The Jeremiah Community is a mixed up people. I am not saying that we don’t know what we’re doing. Nor am I saying, in that all-to-easy and self-congratulatory way, that we are “diverse” and “inclusive” community. There may be elements of truth to both of these things, but we are mixed up in a more fundamental sense: we are a gathering of peculiar persons, with different histories, different passions, different gifts, and different weaknesses, who are somehow trying to become a peculiar people – trying to become a people gathered by and striving for the reign of God. But how do peculiar persons become a peculiar people? There is no easy path to this transformation. It is a process that must be undergone, not a plan to be implemented.
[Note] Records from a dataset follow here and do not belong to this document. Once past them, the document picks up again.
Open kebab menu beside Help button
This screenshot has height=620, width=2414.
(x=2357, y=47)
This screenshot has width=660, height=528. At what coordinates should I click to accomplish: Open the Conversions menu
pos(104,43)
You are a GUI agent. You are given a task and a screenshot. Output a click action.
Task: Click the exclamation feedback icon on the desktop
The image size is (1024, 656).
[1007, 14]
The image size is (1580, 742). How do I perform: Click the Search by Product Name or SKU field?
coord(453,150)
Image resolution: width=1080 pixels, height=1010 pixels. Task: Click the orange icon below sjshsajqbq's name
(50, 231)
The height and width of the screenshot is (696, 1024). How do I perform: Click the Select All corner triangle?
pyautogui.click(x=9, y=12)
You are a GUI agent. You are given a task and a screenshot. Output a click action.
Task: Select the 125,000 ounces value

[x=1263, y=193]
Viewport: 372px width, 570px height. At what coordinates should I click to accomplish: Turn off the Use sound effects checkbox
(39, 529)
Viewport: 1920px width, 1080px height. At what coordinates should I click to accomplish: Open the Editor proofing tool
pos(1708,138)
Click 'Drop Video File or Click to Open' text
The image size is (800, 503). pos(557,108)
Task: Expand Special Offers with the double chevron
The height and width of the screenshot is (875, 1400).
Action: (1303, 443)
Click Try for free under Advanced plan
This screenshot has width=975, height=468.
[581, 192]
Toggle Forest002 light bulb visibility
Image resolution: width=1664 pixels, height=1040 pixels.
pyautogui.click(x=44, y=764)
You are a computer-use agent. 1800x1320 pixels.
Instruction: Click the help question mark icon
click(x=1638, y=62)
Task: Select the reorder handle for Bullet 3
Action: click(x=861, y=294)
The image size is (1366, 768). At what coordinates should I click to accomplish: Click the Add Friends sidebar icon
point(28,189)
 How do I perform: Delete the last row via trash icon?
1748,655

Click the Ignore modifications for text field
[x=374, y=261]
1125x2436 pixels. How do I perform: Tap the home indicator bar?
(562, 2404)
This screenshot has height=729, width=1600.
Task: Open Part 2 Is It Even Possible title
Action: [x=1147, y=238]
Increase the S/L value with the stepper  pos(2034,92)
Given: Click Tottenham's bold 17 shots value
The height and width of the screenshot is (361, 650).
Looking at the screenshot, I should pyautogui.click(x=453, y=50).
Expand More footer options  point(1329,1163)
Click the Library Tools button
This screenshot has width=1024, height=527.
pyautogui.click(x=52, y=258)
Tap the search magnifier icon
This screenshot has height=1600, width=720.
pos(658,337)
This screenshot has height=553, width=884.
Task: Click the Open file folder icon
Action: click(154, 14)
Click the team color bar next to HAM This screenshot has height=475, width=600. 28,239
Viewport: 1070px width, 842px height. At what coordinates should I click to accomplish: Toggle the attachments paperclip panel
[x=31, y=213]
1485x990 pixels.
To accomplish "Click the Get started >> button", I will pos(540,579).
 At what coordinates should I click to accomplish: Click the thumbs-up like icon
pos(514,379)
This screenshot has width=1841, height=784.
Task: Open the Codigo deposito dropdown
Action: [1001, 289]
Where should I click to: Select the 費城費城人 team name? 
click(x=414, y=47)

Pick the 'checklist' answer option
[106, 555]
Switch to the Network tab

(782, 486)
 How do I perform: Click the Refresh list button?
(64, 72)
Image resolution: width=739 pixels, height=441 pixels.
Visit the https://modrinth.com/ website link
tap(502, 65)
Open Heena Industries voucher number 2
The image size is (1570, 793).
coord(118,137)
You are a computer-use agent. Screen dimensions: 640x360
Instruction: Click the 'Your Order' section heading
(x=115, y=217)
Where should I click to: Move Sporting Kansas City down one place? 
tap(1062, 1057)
But there are ways to cultivate the space or the context within which such transformation can take place more effectively. When Jesus called his disciples, he did not mince words concerning what it was they were in for: “whoever does not take up the cross and follow me is not worthy of me.” (Matt 10:38) And yet, Jesus simultaneously calls his followers into a space of comfort and of “rest” (Matt 11:28-30). Within the space of rest – that invitation to participate in the Sabbath of God (Heb 4) – the hard work of transformation can take place.
It is a space or a context very much like this that we are attempting to create as a number of us formally commit ourselves to the life of the Jeremiah Community in covenant. Promise – paradigmatically in the covenants that God establishes with God’s creation, and by extension in a covenant made between persons before God – can become a context of safety and a space of stability within which the difficult work of “life together” can be undertaken. Jonathan Wilson-Hartgrove has spelled out the practical substance of such promising. Beneath the words that we will say before God, before the wider church, and before one another, is the promise to stick around in the hope of transformation.
“I won’t run. I won’t run from the way this place exposes me as limited. I won’t run in the hopes that I will be appreciated more somewhere else. I’m going to stay. And in staying I’m going to trust that God’s love is enough to transform me and to transform this place… in the mixed up community of people that God is gathering in this place.”